The answer is to be an exact copy of the lines below running from the line with "Given: Click Neues" down to the line with "Open the MACD(12,26,9)", both ends included, and nothing more.

----- Input -----

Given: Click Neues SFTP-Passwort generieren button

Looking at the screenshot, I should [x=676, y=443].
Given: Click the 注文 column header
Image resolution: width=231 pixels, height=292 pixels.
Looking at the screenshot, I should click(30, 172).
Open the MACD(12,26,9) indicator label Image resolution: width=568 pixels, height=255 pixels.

-----
----- Input -----

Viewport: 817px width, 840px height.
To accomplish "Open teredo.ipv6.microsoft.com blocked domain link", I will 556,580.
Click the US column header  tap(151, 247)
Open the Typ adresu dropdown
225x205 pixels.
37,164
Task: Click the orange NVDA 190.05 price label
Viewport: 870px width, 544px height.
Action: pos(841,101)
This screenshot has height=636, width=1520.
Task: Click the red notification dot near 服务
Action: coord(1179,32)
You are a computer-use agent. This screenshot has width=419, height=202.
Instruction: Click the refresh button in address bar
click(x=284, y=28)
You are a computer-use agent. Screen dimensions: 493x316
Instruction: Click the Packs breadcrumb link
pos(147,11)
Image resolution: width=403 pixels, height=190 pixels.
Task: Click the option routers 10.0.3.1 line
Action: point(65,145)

-----

» Solution below
Given: Click Neues SFTP-Passwort generieren button

Looking at the screenshot, I should [x=676, y=443].
Given: Click the 注文 column header
Image resolution: width=231 pixels, height=292 pixels.
Looking at the screenshot, I should click(30, 172).
Open the MACD(12,26,9) indicator label Image resolution: width=568 pixels, height=255 pixels.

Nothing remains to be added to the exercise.